辛かったこと。嬉しかったこと。思い出すこと。忘れていくこと。
昨日、ふとしたことがきっかけで「忘却の引き出し」が開けられた。
札幌駅地下を北海道大学方面へ向かって歩いていたら、ふと視界にかつての同僚が入ってきた。
ぼくはそれを横目にしながら、歩みを止めることなくまっすぐ歩き、その人がいる方向を振り返ることはしなかった。
相手は、おそらくこちらのことを気づいていたと思う。
なぜ、声を掛けなかったか。
理由は簡単だ。その人とは仲違いをし、そのまま同僚という関係が切れていたからだ。
そう。どちらにとっても「会話は建設的ではない」と思っていたと思う。
仮に声を掛けていたとしたら。
そう思いながら歩き続けていた。
出てきた答えは「かける言葉はない」。
端的に言えば「何も浮かばない」ということだった。
その顔を不意に思い出し、その出来事がもう5年も前のことだと、少し時間が経過してから思い出した。そうか、あれからもう5年が経過していたのかと、少し驚いた。

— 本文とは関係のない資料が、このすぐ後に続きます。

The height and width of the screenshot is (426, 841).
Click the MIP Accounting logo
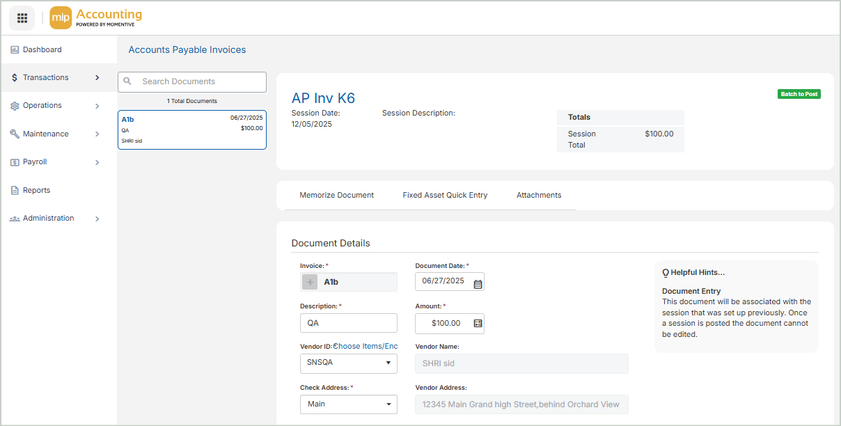(x=96, y=18)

そして、あの頃を思い出し、少しばかりか、相応に苦しくなった。
なんでこんなに苦しさを感じるのだろう。
恐らくだが、その仲違いについて、ちゃんと解決していないと考えているということに気がついた。
しかし、解決している・解決していないというのはあくまで個人の考えだということにも気がつき、果たしてそう思うことについては個人的な考えの偏りが生み出したものなのではないかと思うようになった。その同僚はいまも続いている仲違いの状態で「終わり」としているかもしれない。逆にぼくはその状態を「未解決のまま」としている。その違いは、その未練はと思うと、どうやらぼくは自分自身の首を絞めているようにも思えてならない。

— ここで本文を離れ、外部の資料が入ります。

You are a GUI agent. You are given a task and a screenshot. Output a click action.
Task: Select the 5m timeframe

ひょっとしたら、その解決も未解決も、あまり大差ないのかもしれない。
単純に「終わった」だけと、認識するぐらいがいいのかもしれない。
そんなことを考え、混乱しながら、あの頃の苦しさを抱えながら過ごしている。
在宅しているときに書留が届いた。
数か月前に参加したキャンペーンの当選商品が不意に届いた。
嬉しい便りだった。
苦しさを予告もなく感じさせられる出来事もあれば、喜びをもたらす出来事もある。
人間にそのタイミングを選ぶ権利のようなものは、もともとない。
しかしそれすらも事前に知りたいという、予言めいた技術を欲する風潮が強くなっている。正直、それは面白くないと考えている。
忘れることは、おそらく大事なことなんだと思う。
しかし、個人の意思に関わらず、忘却の彼方に「追いやった」記憶が引き戻されることがある。それが不意打ちのごとく訪れるものだから、ときにひとはひどく狼狽する。
こんなひともいる。
「もうこれ以上思い出させるな」
実際に浴びせられたことばだ。
それほどこの人は「特定のこと」について嫌悪感を抱いている。もう二度と思い出したくないらしい。だが、こんな人に限って、強烈に引き戻されるような気がしてならない。

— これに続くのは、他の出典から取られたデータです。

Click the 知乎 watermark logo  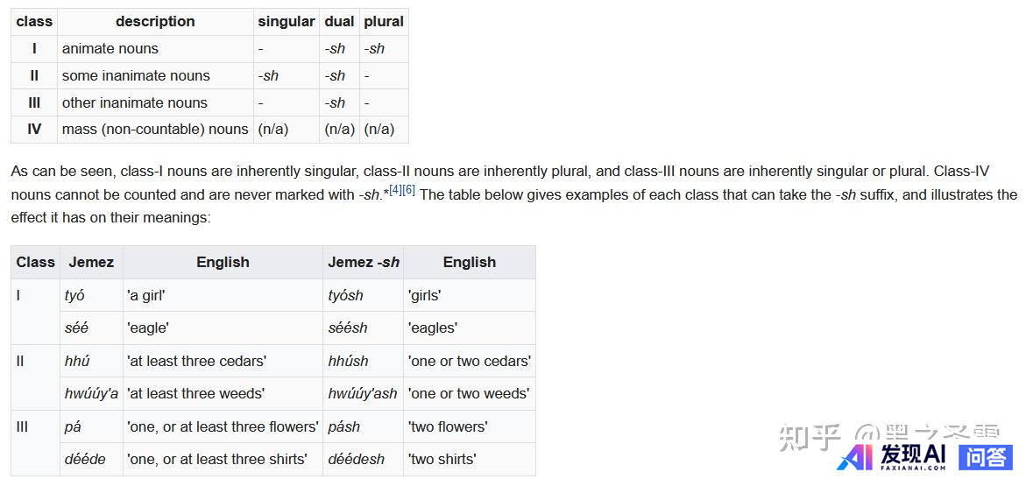coord(809,436)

そう考えると、忘れることが必ずしも「よい」とは限らないようだ。
ある程度の「納得がいく」ところまで消化しておかないと、思い出したときの衝撃が強いのではないかと思う。
理想なのは、過去の出来事に対峙するときに動揺も狼狽もせず、冷静に受け止められること。嫌悪感を抱くことなく、受け止められること。
対称的な出来事を通して、そんなことを感じた1日だった。